Posted April 24, 2011 @ 6:10pm | by Anne

We, owners of the Tomato, Jen and Anne, often get mistaken for the two Tomato 'mascots' featured on our posters, website, etc. 

I don't think we look anything like them, and they're much faster on their bikes than we are, but I understand the assumption, and it's okay.

Since we get asked, like, all the time; "is that you guys?" we thought it would be helpful to take this moment for a brief public service announcement and tell you the Real story behind how the now Iconic image of the Tomatoes came to be. And since I completely exploit their likeness on everything, it seems fair to them to give them their time in the spotlight.

Pre-Tomato:

The last day in our old location we had a big shindig, we wanted to go out with a bang. Some of our friends from Durango decided to rally and come up for the night. They told us they would be there by 4pm and would help out in whatever way they could.

Despite said friends both being really, really fast bike riders who managed to finish professional bike races in very punctual time frames, in their ordinary everyday life our friends, Ruthie and Elke were known to be, umm, fashionably late sometimes.

4pm comes and goes; we're busy, but no Durango. 

6pm comes and goes and the sea of people in the Tomato has swelled, but still no Durango.

7pm comes and goes. Okay, they bailed, we think. Which was a bummer, friends are good, bailed friends? bad.

7:30pm, we've totally written them off when we see two strange looking costumed individuals walk, (well, sort of stuff themselves) through the doors and people. Gigantic red blobs appear on the horizon. 

Gigantic red blobs that appear on closer inspection to be stumbling into our building. Kind of swerving around and yelling things. Yelling loudly, and such.

You could have heard a pin drop in there. It was dead silence for a brief moment as everyone sat fixated on the seemingly imminent train-wreck happening in the doorway.

Durango had arrived, and they were unstoppable.

Turns out Ruthie and Elke had arrived at 4pm from Durango. It's just that they then proceeded to spend the next 3 hours cutting up red colored bed sheets, and fashioning head pieces out of real, live landscaping that Ruthie had pulled from her front yard. They had donned fishnet stockings, stuffed themselves full of bubble wrap, smeared some red make-up on their faces and come down to the restaurant.

Turns out that they had also finished off an entire bottle of whiskey.

The Tomatoes were drunk.

Elke was yelling things in German. 

Ruthie was pole dancing outside and accosting people to come into the restaurant.

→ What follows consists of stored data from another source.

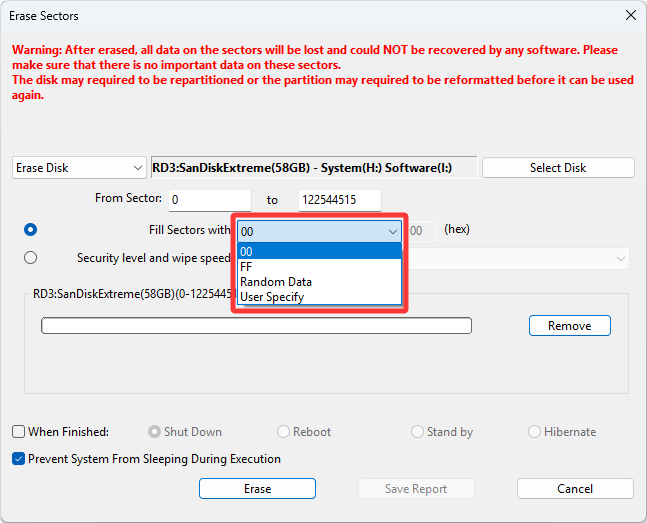The width and height of the screenshot is (647, 523).
Task: Click the selected disk name field
Action: 312,168

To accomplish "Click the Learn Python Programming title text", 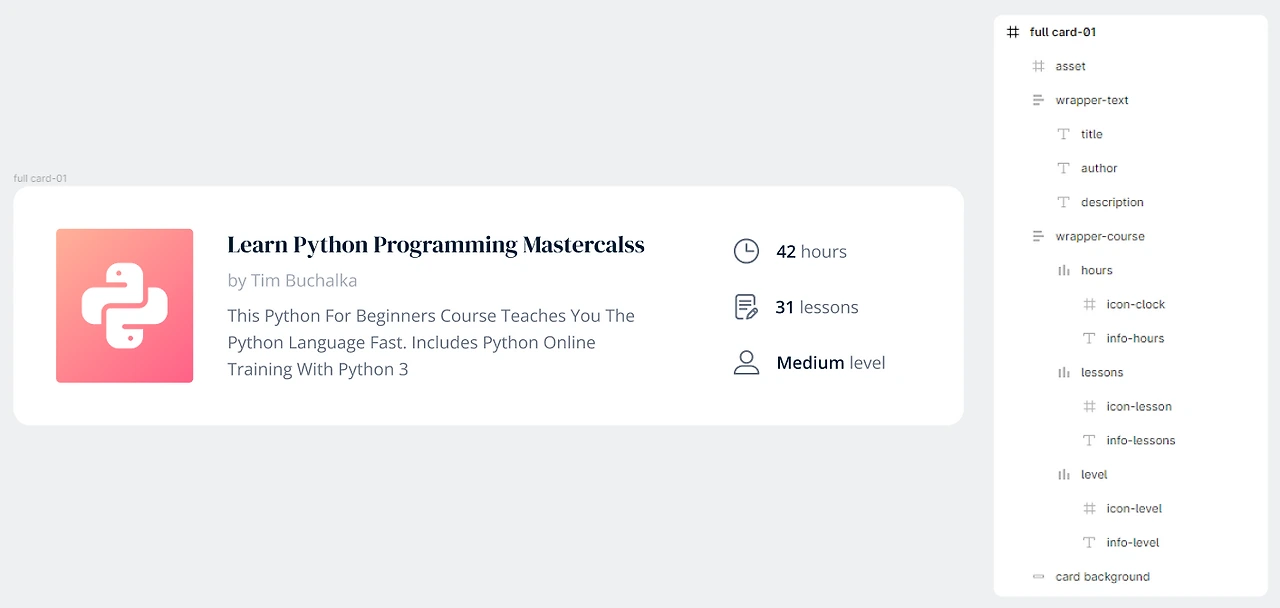I will [436, 245].
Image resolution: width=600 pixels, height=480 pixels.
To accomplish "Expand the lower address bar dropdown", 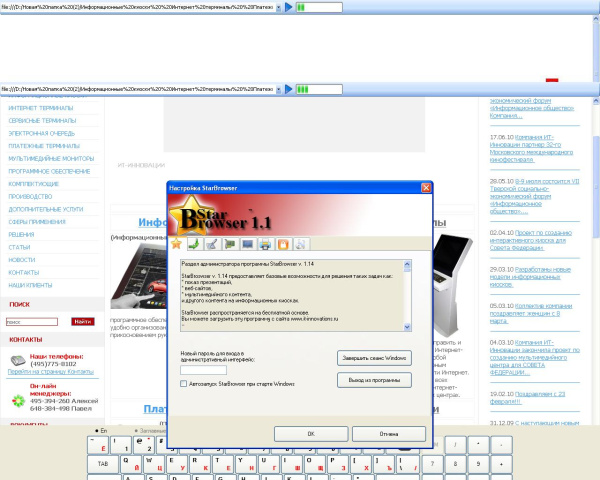I will pos(279,89).
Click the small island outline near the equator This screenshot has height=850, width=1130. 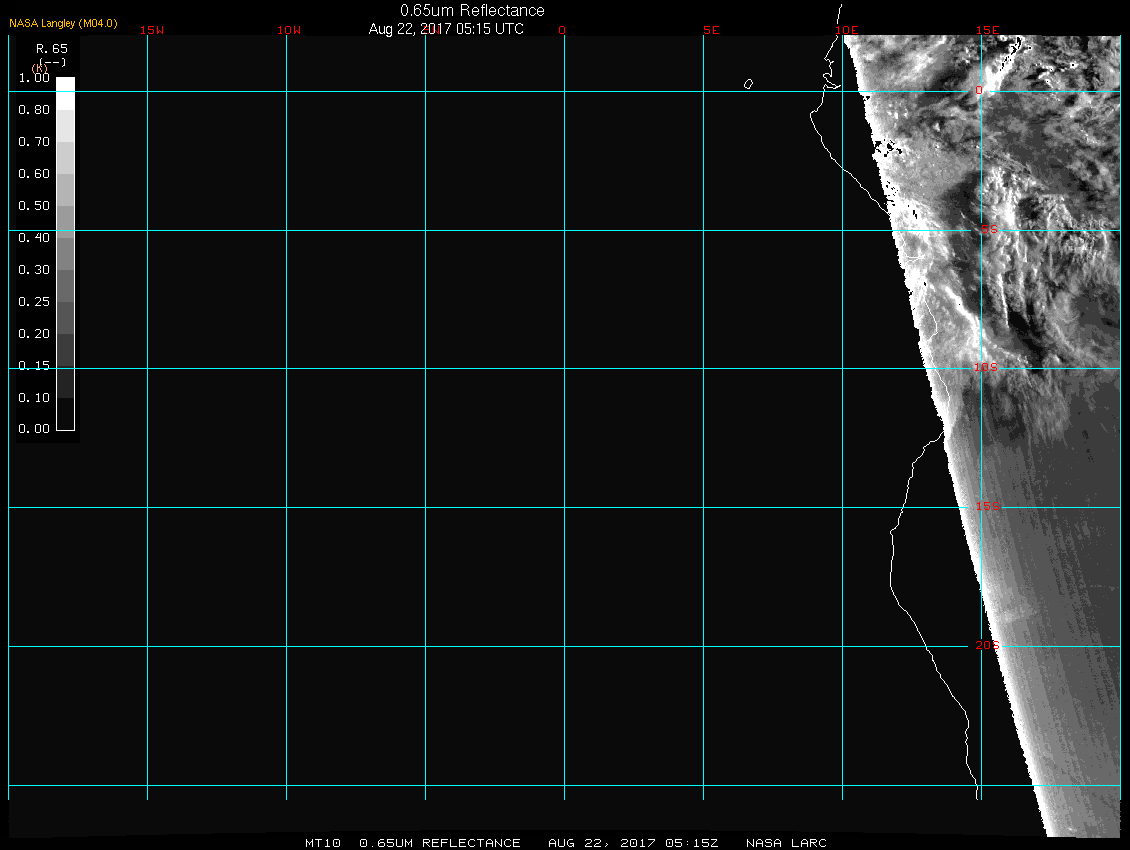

Chaos was ensuing. Chaos ensued for about a solid 3 hours.

In the meantime, it's starting to look like a full on Tomato yardsale in there. Pieces of their costumes are coming unglued/unravelled, etc. Their landscaping is starting to wilt. Their make-up is starting to smear.

 

Until at the end of the night, all that was left were these sad looking washed-up Tomatoes with lipstick smeared all over their faces and holes in their fishnets.

It was 11pm by the time we got out of the restaurant. Normally, I'd be asleep by then, or desperately trying to get everyone to leave me alone so I could go to bed. But this Tomato opportunity was too good to pass up; photos were definitely in order.

I had some studio equipment in my house at the time and somehow got them to agree to a photo shoot.

If we could herd them out of the restaurant and position them in front of a camera the rest should have been a piece of cake.

However......

Getting monkeys to sit still for a photo would have been easier.

But the urge to put a drunken WWF smackdown on each other was too strong...

Click!

And pretty much all of my photos looked like this:

The other thing was that it turned out that the photo shoot coincided with the first trial hearing of 'Friend of Tomatoes' mountain bike racer Missy Giove who had just gotten busted for transporting a bunch of pot. Missy was going to jail. 

The Tomatoes were fired up about this piece of news and pretended they were posing for a Missy-style mug shot.

Which looked a little like this:

then:

And then back to this:

Which is how I ended up with One decent photo of the Tomatoes; Standing still, but post 'Were F@#*ed' which is why Ruthie is smiling, and Elke sort of looks like a blow-up doll.

And that's how the Tomatoes came to be.